A new type of natural-gas electric power plant proposed by MIT (Massachusetts Institute of Technology) researchers could provide electricity with zero carbon dioxide (CO2) emissions to the atmosphere.
Postdoctoral associate Thomas Adams and Paul I. Barton, the Lammot du Pont Professor of Chemical Engineering, have proposed a system that uses solid-oxide fuel cells, which produce power from fuel without burning it.
The system would not require any new technology, but would rather combine existing components, or ones that are already well under development, in a novel configuration.
The system would also have the advantage of running on natural gas, a relatively plentiful fuel source that is considered more environmentally friendly than coal or oil.

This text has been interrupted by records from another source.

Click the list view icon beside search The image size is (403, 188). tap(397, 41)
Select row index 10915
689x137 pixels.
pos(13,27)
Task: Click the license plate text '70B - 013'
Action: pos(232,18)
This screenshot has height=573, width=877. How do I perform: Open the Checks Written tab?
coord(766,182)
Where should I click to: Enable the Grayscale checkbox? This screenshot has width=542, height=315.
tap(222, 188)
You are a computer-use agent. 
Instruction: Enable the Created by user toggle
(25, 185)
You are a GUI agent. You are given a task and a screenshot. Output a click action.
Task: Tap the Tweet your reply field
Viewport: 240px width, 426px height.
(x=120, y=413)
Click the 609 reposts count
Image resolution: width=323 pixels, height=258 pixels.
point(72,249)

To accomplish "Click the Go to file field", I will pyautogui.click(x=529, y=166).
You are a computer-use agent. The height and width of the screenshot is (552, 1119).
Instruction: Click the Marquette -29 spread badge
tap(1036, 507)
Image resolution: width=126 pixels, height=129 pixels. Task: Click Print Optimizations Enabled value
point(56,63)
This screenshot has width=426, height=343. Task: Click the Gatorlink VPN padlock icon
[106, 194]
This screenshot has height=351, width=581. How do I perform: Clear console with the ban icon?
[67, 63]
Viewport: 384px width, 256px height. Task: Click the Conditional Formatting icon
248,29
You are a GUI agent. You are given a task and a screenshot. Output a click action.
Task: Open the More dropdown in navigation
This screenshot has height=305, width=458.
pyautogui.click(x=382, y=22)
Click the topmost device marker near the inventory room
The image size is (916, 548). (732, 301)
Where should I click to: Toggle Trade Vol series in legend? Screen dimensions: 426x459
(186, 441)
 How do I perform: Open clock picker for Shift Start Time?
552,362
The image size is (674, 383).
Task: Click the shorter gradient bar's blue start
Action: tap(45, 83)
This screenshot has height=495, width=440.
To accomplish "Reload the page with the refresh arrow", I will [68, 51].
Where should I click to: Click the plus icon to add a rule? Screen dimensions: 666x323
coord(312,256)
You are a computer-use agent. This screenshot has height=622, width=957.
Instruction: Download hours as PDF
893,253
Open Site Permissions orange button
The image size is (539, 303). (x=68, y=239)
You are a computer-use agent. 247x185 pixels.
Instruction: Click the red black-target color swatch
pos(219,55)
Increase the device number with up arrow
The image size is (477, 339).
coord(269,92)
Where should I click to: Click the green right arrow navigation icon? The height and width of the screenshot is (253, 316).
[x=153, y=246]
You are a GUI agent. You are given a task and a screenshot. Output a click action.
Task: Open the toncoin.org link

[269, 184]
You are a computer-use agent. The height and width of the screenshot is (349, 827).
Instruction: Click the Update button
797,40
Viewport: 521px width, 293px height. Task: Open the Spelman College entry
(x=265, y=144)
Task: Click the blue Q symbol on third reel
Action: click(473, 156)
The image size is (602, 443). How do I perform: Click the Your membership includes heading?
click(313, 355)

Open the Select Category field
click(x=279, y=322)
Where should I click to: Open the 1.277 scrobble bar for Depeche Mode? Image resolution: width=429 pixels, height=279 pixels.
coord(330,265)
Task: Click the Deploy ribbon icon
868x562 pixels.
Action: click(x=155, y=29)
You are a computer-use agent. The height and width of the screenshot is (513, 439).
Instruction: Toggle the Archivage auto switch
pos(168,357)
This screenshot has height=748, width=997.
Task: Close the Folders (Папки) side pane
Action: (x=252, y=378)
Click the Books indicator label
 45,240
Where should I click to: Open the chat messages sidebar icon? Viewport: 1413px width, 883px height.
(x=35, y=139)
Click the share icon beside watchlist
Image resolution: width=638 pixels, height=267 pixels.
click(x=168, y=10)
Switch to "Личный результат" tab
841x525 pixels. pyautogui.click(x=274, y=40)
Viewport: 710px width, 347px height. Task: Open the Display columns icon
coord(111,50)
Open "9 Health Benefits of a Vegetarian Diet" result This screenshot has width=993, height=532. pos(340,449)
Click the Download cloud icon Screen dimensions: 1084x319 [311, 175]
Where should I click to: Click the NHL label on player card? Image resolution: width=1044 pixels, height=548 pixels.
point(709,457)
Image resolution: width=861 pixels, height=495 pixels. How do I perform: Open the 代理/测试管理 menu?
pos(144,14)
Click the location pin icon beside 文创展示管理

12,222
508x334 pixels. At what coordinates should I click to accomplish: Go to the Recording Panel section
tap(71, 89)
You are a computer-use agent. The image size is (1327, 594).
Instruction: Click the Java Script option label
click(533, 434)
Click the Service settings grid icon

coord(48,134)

Natural gas already accounts for 22 percent of all US electricity production, and that percentage is likely to rise in coming years if carbon prices are put into effect.
For these and other reasons, a system that can produce electricity from natural gas at a competitive price with zero greenhouse gas emissions could prove to be an attractive alternative to conventional power plants that use fossil fuels.
The system proposed by Adams and Barton would not emit into the air any carbon dioxide or other gases believed responsible for global warming, but would instead produce a stream of mostly pure carbon dioxide.
This stream could be harnessed and stored underground relatively easily, a process known as carbon capture and sequestration (CCS).
One additional advantage of the proposed system is that, unlike a conventional natural gas plant with CCS that would consume significant amounts of water, the fuel-cell based system actually produces clean water that could easily be treated to provide potable water as a side benefit, according to Adams.